Trump team makes late call for new hush-money judge
NEW YORK — Former President Donald Trump is demanding a new judge just days before his hushmoney criminal trial is set to begin, rehashing longstanding grievances with the current judge in a longshot, eleventh-hour bid to disrupt and delay the case.
Trump’s lawyers — echoing his recent social media complaints — urged Manhattan Judge Juan M. Merchan to step aside from the case, alleging bias and a conflict of interest because his daughter is a Democratic political consultant. The judge rejected a similar request last August.
In court papers made public Friday, Trump’s lawyers said it is improper for Merchan “to preside over these proceedings while Ms. Merchan benefits, financially and reputationally, from the manner in which this case is interfering” with Trump’s campaign as the presumptive Republican presidential nominee.

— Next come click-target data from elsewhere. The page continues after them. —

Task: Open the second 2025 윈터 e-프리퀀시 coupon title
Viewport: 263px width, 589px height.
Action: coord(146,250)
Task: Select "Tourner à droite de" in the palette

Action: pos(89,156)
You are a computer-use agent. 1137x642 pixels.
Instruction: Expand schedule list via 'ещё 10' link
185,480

The trial is scheduled to begin April 15. It is the first of Trump’s four criminal cases scheduled to go to trial and would be the first criminal trial of a former president.

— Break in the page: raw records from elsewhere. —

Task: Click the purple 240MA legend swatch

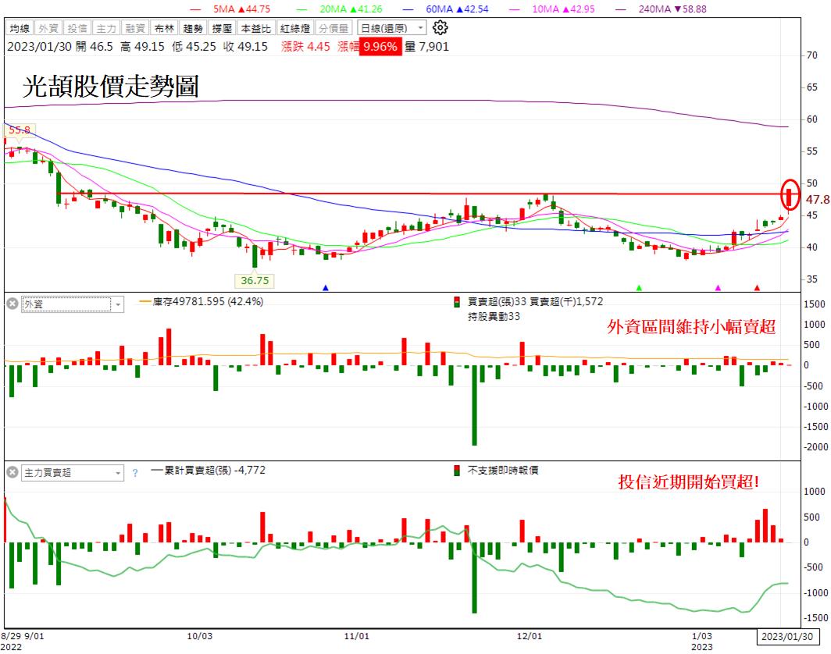Action: 620,9
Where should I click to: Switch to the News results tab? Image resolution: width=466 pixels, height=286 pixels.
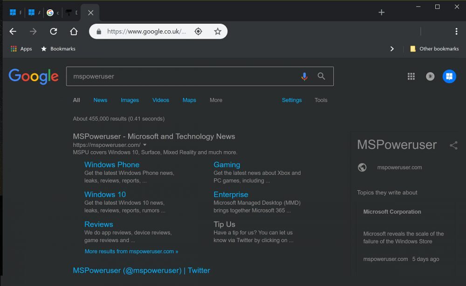pyautogui.click(x=100, y=100)
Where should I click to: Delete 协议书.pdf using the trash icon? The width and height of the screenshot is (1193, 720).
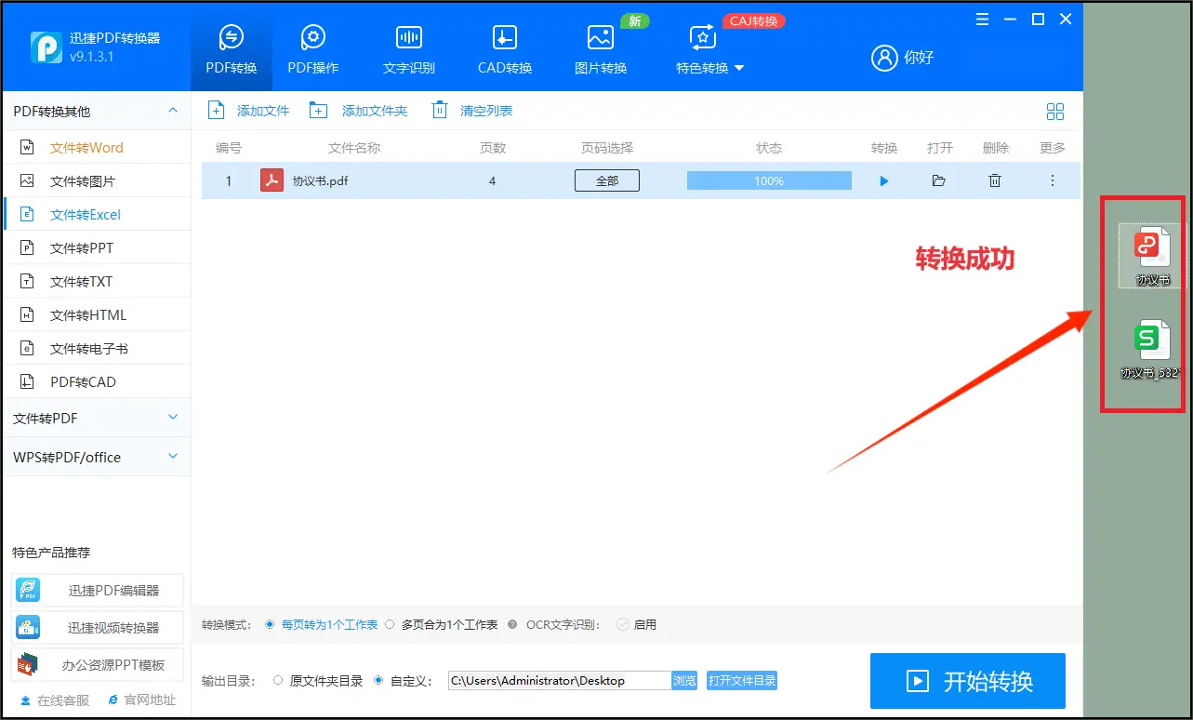(x=995, y=181)
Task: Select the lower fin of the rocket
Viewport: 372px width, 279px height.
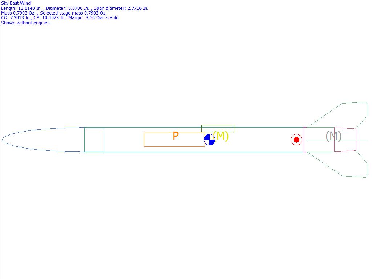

Merchan didn’t immediately rule. The decision is entirely up to him. If he were to exit, it would throw the trial schedule into disarray, giving Trump a long-sought postponement while a new judge gets up to speed.
Messages seeking comment were left for a court spokesperson and for Merchan’s daughter, Loren Merchan. The Manhattan district attorney’s office said it sees no reason for Merchan to step aside.

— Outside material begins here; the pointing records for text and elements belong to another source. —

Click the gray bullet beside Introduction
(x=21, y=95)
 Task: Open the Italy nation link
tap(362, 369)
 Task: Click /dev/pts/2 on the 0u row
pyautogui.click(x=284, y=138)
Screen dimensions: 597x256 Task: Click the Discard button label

The defense’s claims that Loren Merchan is profiting from her father’s decisions require “multiple attenuated factual leaps here that undercut any direct connection” between her firm and this case, prosecutor Matthew Colangelo wrote in a letter to the judge.
Loren Merchan is president of Authentic Campaigns, which has collected at least $70 million in payments from Democratic candidates and causes since she helped found the company in 2018, records show.
In a separate development Friday, Merchan blocked Trump’s lawyers from forcing NBC to provide them with materials related to its recent documentary about porn actor Stormy Daniels, a key prosecution witness. He ruled that the defense’s subpoena was “the very definition of a fishing expedition” and didn’t meet a legal burden for requiring a news organization to provide access to its notes and documents.
The hush-money case centers on allegations that Trump falsified his company’s records to hide the nature of payments to his former lawyer Michael Cohen, who helped Trump bury negative stories during his 2016 campaign. Among other things, Cohen paid Daniels $130,000 to suppress her claims of an extramarital sexual encounter with Trump years earlier.
Trump pleaded not guilty last year to 34 felony counts of falsifying business records. He has denied the sexual encounter with Daniels. His lawyers argue the payments to Cohen were legitimate legal expenses.